On le savait, la libéralisation du commerce et l’ouverture du pays ne se feront pas sans heurts et sans pleurs. Mais si nous sommes convaincus de la nécessité de rupture, il ne faut pas s’arrêter aux premiers soubresauts et faire marche arrière. On ne fait pas d’omelette sans casser les œufs.
A chaque fois que la libéralisation menace un secteur ou une industrie, on nous brandit la menace des pertes d’emplois et du chômage. Mais il faudra s’y résoudre. La libéralisation aujourd’hui ou renvoyée à demain aura exactement le même effet si nous n’avons pas les atouts pour survivre à la concurrence.
Le rapport qualité-prix est ce qui détermine l’acte d’achat du consommateur et en définitive la réussite ou non d’une entreprise. En théorie, sa survie dépend donc de sa capacité à offrir le meilleur produit ou service au plus bas prix possible.

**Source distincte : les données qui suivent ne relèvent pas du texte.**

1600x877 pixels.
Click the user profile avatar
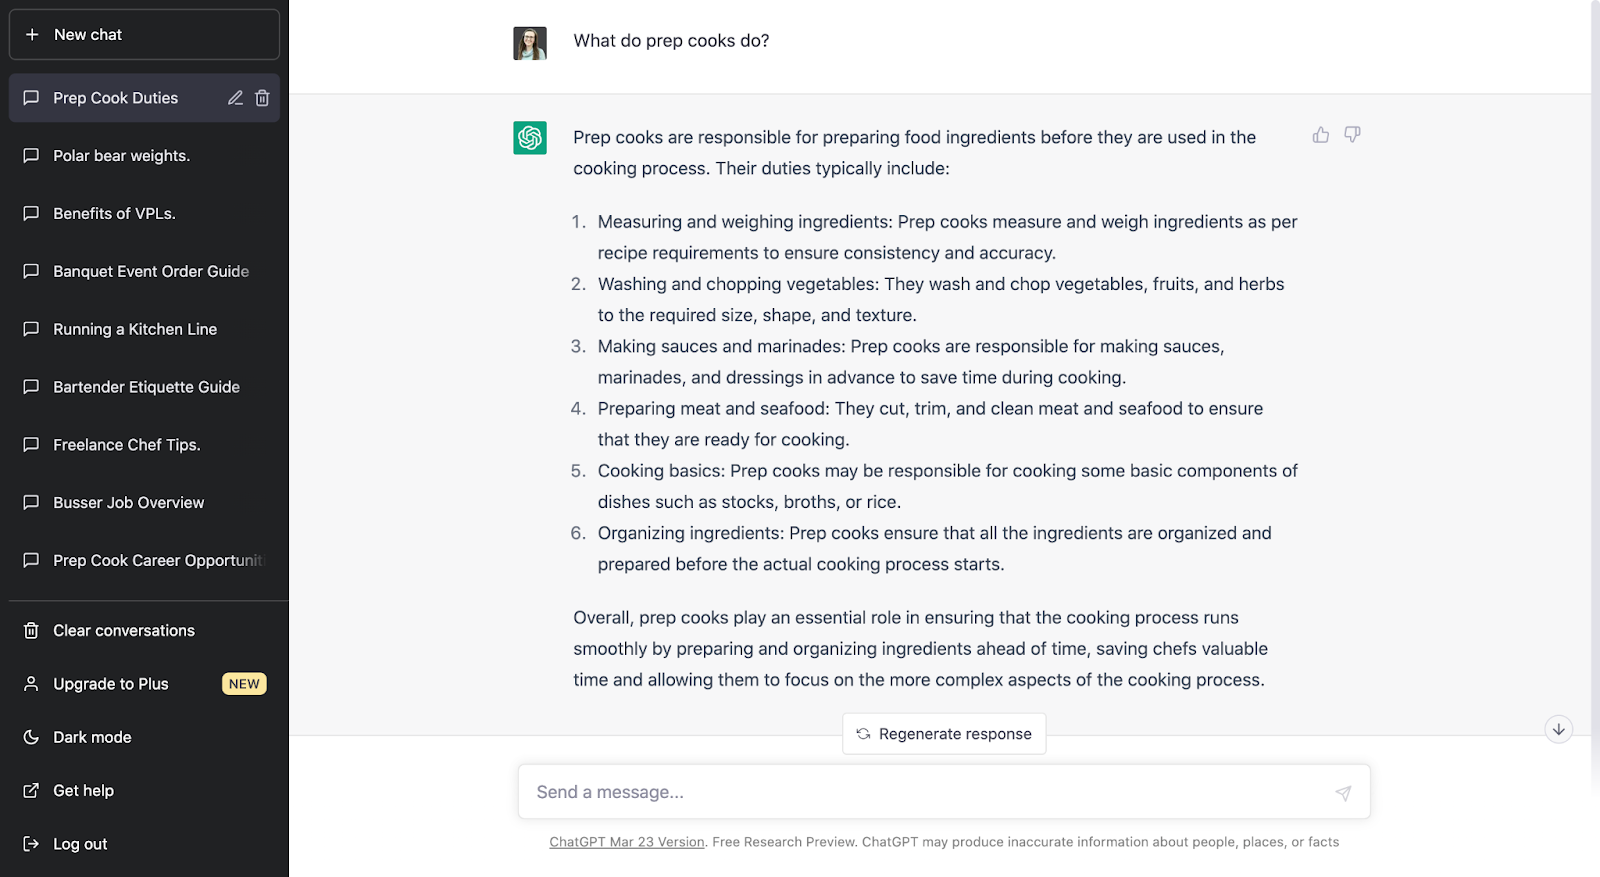530,43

Dans la réalité, cette règle ne s’applique pas toujours. Le jeu est parfois faussé pour des raisons tout à fait justifiables, voire par nécessité. C’est ainsi qu’au sortir de l’indépendance, Maurice s’est embarquée dans une politique volontariste de développement industriel pour, d’une part, créer des emplois, et d’autre part, économiser les rares devises étrangères.
L’industrie de substitution à l’importation était née et pour protéger cette pousse fragile, des remparts ont été érigés sous forme de droits de douané élevés pour rendre les prix des produits importés prohibitifs.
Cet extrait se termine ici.